We initiated a long-term field experiment in May 2005 to investigate the response of a wheat-soybean rotation agroecosystem to elevated atmospheric CO2 and O3 using open-top field chambers (OTC). The experimental site is located at the Lake Wheeler Experimental Station, 5 km south of North Carolina State University, Raleigh, North Carolina, USA (35°43′N, 78°40′W; elevation 120 m). Annual mean temperature is 15.2°C and annual mean precipitation is 1050 mm. The field had been left fallow for eight years prior to this study. Before CO2 and O3 treatments were initiated, the soil was repeatedly turned-over using a disc implement and rotovator. The soil is an Appling sandy loam (fine, kaolinitic, thermic Typic Kanhapludult), well drained with a pH of 5.5, and contained 9.0 g C and 0.86 g N kg−1 soil when the experiment started.

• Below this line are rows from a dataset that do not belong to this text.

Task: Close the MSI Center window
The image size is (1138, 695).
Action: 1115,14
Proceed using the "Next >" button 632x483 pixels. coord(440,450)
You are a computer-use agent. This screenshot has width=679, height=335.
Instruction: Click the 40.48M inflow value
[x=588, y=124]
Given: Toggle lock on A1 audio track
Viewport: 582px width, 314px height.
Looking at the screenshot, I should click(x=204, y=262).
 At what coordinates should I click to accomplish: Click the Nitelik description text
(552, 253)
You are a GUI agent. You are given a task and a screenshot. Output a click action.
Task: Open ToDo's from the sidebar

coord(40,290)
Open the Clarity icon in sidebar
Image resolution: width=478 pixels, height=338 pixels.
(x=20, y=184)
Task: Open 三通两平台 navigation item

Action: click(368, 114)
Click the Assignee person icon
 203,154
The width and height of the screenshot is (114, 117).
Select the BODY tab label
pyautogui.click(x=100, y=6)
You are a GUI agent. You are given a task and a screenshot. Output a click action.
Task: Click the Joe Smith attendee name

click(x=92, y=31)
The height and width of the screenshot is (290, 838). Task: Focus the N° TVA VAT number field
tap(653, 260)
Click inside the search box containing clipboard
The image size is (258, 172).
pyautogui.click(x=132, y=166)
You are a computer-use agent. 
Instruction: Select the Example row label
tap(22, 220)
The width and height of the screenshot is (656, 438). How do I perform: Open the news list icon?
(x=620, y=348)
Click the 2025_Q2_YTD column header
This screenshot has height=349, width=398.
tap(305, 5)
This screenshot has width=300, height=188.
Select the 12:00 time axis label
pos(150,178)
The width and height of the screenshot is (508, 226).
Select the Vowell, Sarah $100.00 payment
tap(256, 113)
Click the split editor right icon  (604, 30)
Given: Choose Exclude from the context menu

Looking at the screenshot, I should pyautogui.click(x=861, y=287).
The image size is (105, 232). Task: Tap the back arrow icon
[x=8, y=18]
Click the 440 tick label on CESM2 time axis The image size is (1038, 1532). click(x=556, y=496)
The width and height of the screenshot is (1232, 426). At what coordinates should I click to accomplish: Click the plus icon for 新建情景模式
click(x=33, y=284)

This experiment was a 2×2 factorial design with four treatments randomly assigned into four blocks. Four different trace-gas treatments were: (a) charcoal-filtered air and ambient CO2 (CF); (b) charcoal-filtered air plus ambient CO2 and 1.4 times ambient O3 (+O3); (c) charcoal-filtered air plus 180 µl l−1 CO2 (+CO2); and (d) charcoal-filtered air plus 180 µl l−1 CO2 and 1.4 times ambient O3 (+CO2+O3). The seasonal daily average concentrations of CO2 and O3 over the experimental duration are shown in Table 1. The purpose of filtration of ambient air with activated charcoal was to reduce the concentrations of ambient O3 to levels considered nonphytotoxic to soybean and wheat plants. Ozone was deemed as a major air pollutant in this area, while other air pollutants such as NO2 and SO2 were below the phytotoxic levels at the experimental location [41].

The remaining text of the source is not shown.